[Required action] Go through the listing below and output exactly the line with "Click the quantity input field showing 1", the line with "Task: Open the volume", and each line between; omit the rest.

[Recorded data]

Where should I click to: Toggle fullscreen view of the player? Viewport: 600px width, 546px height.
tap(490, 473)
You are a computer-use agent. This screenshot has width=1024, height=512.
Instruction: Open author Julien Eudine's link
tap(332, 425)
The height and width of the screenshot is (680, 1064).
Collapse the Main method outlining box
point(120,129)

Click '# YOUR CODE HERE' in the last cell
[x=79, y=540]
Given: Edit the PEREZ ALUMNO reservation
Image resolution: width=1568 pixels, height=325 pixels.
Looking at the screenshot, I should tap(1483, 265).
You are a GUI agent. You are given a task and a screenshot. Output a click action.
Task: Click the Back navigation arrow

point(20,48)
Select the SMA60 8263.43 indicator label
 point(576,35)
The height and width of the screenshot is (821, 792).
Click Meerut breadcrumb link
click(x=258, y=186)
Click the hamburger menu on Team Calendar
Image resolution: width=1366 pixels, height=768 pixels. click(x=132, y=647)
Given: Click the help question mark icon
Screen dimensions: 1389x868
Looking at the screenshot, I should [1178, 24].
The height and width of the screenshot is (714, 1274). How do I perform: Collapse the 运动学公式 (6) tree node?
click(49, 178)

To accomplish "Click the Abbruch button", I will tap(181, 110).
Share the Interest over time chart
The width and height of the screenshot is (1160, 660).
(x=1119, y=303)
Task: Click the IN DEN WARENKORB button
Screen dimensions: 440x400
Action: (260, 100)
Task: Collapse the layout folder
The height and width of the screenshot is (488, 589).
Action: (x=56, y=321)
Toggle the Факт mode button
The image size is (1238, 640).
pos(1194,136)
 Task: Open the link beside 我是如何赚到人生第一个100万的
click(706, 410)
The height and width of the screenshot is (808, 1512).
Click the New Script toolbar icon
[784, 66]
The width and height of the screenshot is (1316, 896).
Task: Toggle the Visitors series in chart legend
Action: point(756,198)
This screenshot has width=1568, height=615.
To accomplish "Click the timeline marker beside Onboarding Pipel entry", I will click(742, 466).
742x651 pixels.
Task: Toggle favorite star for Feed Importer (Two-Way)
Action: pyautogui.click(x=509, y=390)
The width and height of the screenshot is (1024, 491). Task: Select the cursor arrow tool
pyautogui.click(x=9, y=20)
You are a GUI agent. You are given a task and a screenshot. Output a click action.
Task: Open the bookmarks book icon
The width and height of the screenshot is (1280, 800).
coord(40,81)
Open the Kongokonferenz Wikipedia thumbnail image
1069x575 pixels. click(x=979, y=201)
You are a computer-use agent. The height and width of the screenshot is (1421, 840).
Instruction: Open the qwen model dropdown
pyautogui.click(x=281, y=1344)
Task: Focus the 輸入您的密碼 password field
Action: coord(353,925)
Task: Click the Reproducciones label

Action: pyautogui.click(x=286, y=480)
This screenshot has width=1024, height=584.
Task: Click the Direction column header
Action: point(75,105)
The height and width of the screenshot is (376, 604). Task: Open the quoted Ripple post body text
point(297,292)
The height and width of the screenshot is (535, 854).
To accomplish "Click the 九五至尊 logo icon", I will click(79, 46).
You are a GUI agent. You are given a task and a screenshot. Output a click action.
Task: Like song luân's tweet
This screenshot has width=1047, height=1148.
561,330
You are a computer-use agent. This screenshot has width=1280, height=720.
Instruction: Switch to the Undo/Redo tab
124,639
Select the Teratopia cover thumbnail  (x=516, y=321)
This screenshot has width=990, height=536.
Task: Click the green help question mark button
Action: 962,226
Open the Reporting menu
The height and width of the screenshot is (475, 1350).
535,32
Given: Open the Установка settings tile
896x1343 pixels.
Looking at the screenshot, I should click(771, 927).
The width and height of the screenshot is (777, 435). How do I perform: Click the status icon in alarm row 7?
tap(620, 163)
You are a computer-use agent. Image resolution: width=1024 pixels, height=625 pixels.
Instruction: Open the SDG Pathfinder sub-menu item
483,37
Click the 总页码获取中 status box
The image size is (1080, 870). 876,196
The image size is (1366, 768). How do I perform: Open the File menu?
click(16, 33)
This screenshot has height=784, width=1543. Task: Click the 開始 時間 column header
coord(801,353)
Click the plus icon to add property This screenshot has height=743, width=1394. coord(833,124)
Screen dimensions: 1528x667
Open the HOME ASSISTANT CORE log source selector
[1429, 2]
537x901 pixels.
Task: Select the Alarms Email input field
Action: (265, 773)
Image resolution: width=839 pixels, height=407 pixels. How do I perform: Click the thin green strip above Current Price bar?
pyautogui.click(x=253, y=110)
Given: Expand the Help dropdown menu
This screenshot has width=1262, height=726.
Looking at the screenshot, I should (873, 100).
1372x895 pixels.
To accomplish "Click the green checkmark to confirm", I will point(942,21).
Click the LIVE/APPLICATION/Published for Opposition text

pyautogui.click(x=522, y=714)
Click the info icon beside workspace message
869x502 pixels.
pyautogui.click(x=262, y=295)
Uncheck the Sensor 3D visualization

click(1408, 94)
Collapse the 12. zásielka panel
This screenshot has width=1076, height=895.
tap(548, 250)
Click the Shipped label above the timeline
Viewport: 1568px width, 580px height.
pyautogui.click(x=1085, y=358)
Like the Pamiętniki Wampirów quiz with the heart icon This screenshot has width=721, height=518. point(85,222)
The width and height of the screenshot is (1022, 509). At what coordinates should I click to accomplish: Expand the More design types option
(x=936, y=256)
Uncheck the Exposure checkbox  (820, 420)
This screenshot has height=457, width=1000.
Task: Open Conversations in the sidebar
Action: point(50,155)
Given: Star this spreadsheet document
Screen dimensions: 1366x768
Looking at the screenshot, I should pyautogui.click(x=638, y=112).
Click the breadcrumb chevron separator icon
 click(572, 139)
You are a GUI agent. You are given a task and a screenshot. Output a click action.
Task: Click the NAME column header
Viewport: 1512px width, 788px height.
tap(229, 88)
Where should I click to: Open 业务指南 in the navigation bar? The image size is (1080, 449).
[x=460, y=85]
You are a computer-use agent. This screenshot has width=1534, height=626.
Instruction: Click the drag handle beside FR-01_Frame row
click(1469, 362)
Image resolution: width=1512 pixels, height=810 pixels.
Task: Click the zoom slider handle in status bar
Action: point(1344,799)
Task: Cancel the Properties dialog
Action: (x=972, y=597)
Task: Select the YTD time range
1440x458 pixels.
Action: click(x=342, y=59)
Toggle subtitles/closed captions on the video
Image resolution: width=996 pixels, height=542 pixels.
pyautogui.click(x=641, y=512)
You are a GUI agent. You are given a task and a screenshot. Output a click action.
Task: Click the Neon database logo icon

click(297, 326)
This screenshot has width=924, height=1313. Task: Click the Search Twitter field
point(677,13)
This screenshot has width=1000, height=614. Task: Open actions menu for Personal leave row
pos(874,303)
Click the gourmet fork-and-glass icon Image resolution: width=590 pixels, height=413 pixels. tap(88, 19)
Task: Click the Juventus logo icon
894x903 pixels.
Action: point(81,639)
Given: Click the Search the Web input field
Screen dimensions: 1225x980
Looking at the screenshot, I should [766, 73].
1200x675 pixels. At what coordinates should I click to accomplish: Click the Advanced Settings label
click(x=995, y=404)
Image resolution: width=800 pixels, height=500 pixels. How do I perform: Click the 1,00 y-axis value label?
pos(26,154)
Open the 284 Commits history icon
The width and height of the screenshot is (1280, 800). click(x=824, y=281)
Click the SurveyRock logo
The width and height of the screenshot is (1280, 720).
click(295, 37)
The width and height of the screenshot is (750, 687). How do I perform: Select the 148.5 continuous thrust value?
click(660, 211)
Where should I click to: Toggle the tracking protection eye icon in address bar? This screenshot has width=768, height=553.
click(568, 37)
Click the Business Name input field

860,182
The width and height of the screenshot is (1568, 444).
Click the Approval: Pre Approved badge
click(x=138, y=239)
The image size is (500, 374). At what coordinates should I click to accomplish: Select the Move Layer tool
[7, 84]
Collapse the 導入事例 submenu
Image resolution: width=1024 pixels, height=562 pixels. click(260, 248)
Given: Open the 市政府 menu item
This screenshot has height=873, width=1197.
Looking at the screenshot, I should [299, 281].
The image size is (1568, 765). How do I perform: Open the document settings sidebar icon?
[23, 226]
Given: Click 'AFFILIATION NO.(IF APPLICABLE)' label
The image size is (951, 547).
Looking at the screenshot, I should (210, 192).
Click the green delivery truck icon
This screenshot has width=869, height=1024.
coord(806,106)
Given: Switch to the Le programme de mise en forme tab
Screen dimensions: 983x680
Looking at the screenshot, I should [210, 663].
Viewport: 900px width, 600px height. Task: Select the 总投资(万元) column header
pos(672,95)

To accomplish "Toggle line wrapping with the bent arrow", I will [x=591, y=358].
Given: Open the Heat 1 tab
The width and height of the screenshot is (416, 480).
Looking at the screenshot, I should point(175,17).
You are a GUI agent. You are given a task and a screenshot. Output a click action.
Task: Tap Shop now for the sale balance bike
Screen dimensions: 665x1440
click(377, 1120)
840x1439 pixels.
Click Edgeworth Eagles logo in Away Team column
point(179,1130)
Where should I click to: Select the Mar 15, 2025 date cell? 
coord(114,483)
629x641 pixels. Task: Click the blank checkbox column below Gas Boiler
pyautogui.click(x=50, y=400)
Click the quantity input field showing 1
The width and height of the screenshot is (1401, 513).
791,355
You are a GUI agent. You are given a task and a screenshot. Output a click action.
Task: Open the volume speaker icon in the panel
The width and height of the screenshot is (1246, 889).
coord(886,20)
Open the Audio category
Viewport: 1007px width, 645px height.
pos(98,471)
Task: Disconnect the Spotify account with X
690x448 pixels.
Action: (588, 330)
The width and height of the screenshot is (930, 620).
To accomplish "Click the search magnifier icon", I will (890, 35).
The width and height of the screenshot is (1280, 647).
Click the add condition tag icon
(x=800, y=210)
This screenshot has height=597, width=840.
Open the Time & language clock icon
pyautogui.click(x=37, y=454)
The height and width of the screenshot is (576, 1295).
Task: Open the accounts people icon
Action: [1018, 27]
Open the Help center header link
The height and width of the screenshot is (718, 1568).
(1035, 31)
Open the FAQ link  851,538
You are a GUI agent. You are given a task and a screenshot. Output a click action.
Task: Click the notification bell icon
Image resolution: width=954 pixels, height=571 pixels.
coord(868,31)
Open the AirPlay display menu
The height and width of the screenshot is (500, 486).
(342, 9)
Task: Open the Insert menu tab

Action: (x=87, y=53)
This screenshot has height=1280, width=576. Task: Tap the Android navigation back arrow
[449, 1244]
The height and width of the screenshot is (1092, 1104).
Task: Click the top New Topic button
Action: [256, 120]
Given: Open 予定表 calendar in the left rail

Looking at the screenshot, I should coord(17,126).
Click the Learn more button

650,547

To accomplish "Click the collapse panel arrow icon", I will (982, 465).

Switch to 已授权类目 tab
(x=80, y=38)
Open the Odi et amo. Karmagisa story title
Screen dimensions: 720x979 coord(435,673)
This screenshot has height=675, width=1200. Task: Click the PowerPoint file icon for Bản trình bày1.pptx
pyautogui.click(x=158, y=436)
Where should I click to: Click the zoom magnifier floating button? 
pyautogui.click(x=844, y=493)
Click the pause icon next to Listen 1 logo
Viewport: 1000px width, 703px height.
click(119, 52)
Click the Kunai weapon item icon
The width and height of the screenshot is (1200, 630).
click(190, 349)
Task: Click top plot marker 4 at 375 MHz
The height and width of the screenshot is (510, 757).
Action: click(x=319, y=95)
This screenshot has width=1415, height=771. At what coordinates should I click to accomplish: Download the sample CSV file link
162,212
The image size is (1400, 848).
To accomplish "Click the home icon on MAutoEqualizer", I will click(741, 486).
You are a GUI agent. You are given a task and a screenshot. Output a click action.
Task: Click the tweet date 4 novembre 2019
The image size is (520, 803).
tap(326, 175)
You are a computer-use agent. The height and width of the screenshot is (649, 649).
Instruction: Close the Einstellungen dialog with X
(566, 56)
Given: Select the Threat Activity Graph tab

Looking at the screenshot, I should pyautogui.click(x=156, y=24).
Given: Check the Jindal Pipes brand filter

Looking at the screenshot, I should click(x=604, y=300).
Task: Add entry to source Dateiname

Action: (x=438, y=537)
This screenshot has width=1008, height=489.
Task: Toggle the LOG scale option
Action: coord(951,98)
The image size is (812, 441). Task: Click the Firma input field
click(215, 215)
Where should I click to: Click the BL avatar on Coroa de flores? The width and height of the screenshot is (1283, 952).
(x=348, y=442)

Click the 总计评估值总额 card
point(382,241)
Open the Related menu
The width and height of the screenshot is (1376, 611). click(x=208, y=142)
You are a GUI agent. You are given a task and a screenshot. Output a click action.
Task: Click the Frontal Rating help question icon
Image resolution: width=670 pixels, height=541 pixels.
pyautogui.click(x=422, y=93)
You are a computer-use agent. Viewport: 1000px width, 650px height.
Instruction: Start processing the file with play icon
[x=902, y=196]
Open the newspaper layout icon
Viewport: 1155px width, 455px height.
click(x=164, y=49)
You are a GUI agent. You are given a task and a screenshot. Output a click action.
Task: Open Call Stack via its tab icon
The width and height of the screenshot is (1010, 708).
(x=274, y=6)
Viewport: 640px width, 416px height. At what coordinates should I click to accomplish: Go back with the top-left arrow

[Finished exercise]
Click the quantity input field showing 1
The width and height of the screenshot is (1401, 513).
791,355
You are a GUI agent. You are given a task and a screenshot. Output a click action.
Task: Open the volume speaker icon in the panel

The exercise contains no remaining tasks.